## Activity
The answer must consist only of the lines from the line with "You are a GUI" to the line with "Selectie toestaan (683, 796)", both included, exactly as they stand below.

## Data listing
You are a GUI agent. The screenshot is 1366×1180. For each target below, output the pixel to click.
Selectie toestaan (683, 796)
==
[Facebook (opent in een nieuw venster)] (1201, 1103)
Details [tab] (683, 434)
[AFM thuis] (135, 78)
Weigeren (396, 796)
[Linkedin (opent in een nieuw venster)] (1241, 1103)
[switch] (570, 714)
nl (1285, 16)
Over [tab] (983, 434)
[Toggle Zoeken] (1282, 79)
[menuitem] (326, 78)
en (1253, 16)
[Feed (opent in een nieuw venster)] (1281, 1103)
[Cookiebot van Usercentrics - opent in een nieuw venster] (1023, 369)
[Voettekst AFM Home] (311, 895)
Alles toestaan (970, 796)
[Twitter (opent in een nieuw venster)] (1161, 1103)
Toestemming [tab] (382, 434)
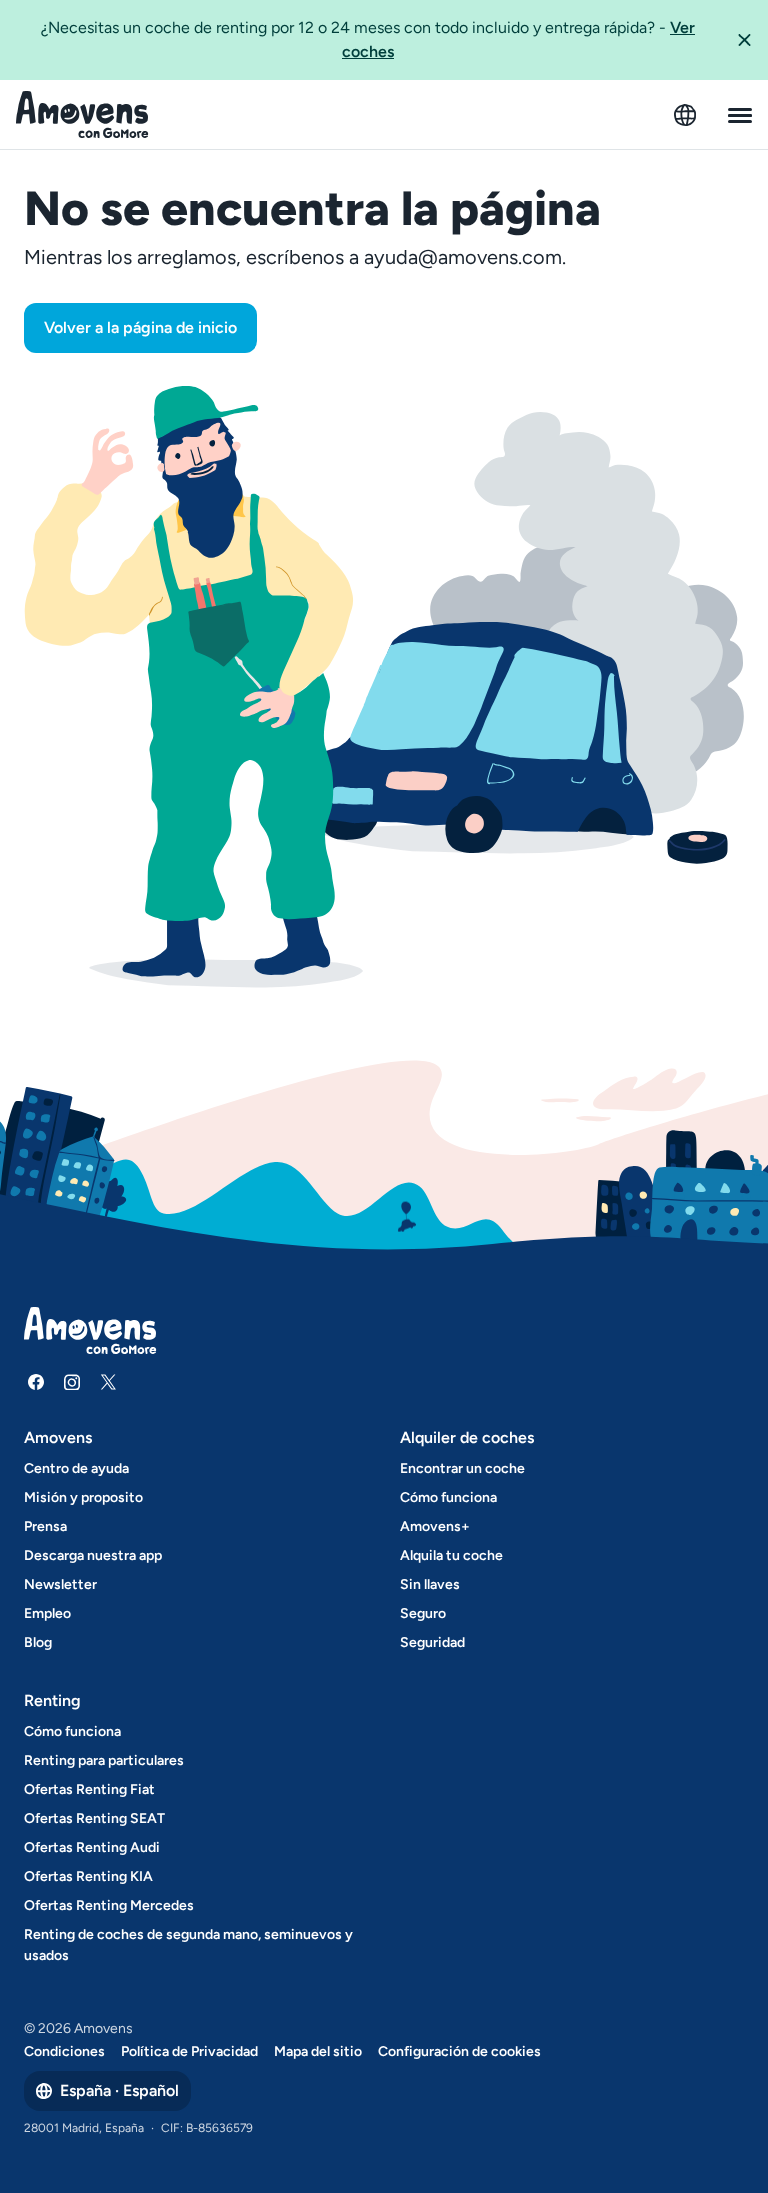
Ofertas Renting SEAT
...
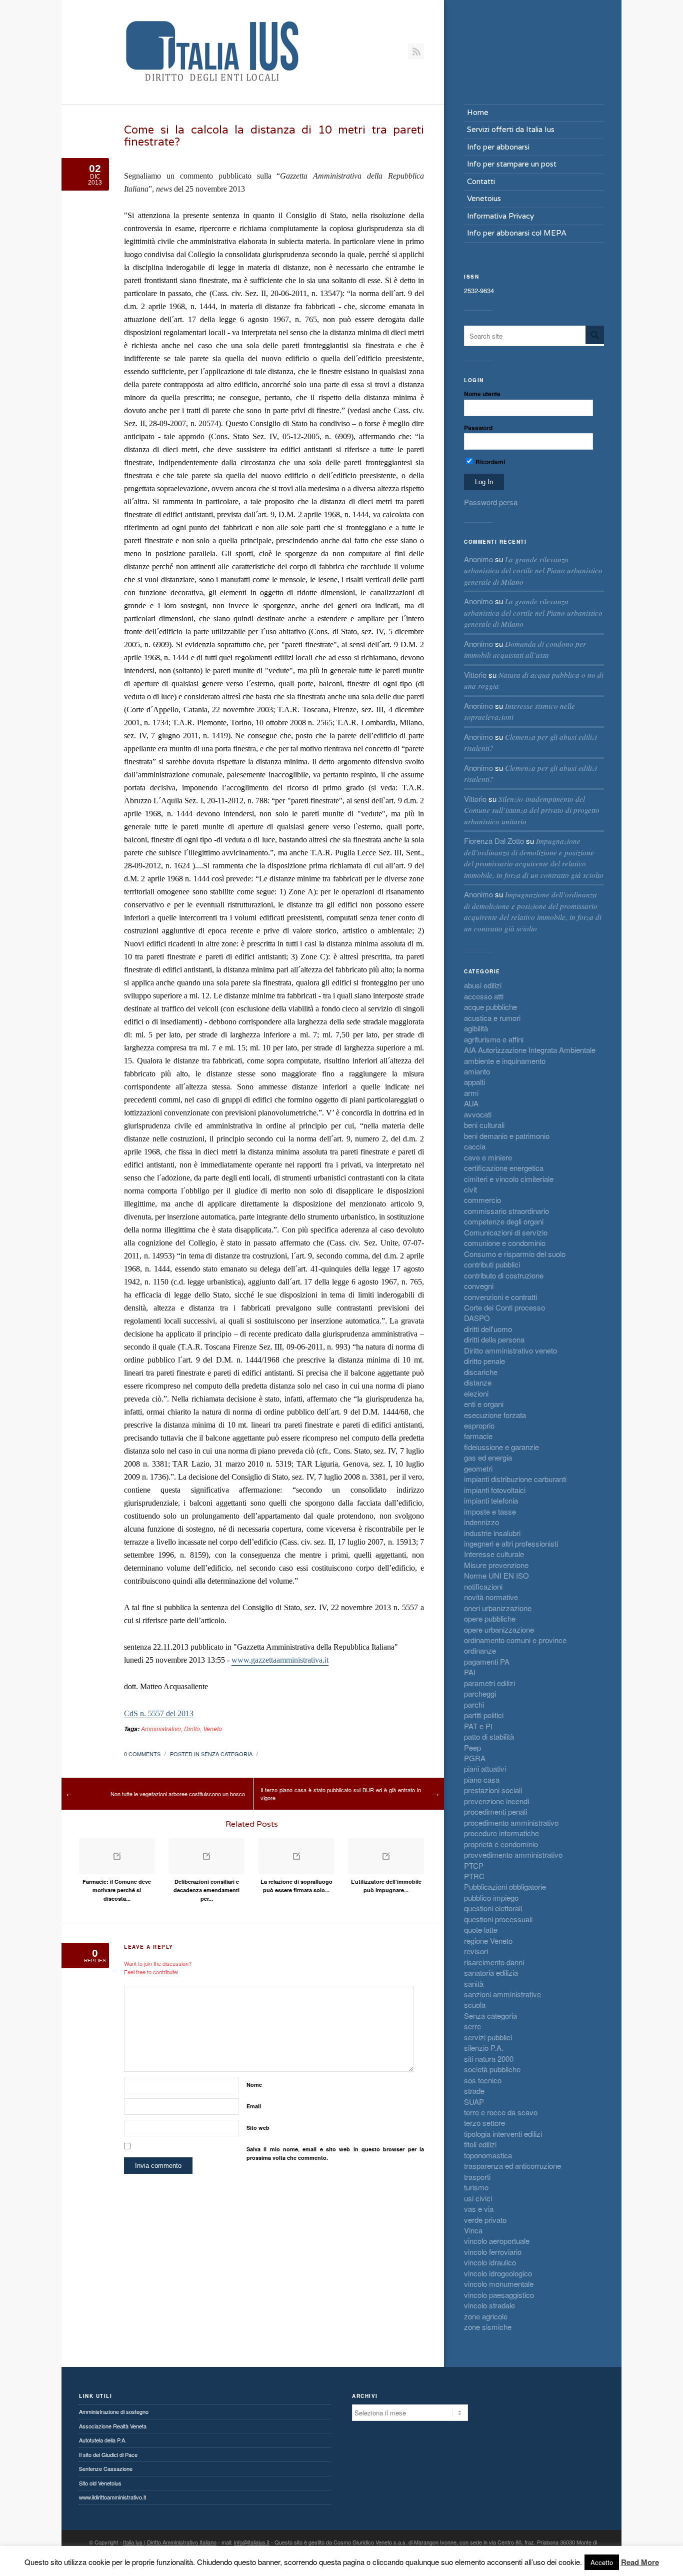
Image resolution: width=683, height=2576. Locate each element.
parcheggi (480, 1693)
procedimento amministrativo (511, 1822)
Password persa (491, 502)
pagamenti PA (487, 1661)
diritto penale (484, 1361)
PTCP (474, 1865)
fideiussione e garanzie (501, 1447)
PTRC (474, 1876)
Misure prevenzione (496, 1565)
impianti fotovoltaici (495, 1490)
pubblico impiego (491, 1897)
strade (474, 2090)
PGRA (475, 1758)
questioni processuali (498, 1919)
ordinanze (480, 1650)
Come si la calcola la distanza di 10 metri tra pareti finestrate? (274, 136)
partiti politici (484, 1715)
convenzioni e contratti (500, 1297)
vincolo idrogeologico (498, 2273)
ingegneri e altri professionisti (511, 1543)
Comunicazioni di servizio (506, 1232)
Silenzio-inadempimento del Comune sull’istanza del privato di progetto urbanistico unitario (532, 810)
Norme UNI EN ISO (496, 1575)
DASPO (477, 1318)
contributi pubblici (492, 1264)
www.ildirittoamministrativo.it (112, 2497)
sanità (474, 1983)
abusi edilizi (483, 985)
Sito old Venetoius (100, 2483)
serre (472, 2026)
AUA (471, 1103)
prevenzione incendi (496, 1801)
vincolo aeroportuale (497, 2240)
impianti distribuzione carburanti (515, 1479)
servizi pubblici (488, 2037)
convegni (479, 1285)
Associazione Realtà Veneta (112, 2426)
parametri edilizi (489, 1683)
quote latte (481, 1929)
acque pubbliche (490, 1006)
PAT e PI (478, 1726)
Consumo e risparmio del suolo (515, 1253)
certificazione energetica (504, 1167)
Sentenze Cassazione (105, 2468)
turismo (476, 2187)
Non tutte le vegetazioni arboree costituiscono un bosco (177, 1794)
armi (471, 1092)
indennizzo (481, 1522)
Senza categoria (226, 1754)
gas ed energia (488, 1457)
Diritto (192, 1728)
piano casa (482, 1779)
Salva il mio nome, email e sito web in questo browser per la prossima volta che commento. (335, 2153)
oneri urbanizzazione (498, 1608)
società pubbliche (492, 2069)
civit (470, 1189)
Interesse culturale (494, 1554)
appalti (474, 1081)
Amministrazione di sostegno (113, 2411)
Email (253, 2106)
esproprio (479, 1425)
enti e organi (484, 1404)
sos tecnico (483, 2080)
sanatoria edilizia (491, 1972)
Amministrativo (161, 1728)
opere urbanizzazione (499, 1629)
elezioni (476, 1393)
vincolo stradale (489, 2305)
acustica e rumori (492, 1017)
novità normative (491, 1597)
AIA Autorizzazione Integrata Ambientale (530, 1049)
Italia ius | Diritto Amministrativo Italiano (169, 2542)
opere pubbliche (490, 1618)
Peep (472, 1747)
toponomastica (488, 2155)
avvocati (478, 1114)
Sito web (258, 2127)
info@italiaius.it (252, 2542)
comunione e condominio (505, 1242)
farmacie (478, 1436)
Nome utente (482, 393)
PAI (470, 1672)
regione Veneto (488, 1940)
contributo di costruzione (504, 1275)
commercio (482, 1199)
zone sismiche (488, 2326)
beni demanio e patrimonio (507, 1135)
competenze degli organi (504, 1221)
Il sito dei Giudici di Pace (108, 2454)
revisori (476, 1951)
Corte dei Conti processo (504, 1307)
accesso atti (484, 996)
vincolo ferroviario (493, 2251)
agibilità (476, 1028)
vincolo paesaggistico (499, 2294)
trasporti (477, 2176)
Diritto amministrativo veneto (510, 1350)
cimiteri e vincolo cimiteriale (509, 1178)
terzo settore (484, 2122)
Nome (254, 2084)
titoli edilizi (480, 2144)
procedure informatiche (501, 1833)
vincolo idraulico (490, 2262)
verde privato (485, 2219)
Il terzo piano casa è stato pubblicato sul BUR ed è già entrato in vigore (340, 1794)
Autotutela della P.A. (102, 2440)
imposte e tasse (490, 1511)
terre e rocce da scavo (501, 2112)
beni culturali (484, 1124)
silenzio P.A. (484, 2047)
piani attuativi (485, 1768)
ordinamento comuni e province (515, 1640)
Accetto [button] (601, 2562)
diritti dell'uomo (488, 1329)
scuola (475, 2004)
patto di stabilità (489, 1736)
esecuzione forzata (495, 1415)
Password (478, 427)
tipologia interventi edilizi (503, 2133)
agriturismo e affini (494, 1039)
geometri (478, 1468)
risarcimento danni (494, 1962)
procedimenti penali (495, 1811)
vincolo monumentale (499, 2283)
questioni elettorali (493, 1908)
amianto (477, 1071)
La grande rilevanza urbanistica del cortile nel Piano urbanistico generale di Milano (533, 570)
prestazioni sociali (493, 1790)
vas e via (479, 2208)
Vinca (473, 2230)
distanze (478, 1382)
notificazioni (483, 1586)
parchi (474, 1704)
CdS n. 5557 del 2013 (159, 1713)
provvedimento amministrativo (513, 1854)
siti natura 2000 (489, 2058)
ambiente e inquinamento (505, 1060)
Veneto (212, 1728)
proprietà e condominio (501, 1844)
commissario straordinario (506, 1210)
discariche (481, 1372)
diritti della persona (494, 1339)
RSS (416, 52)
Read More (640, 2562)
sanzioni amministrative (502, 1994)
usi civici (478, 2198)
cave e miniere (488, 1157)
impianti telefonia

## Output of the exercise
You are a GUI agent. The screenshot is 1366×1180. For each target below, output the pixel to click.
Selectie toestaan (683, 796)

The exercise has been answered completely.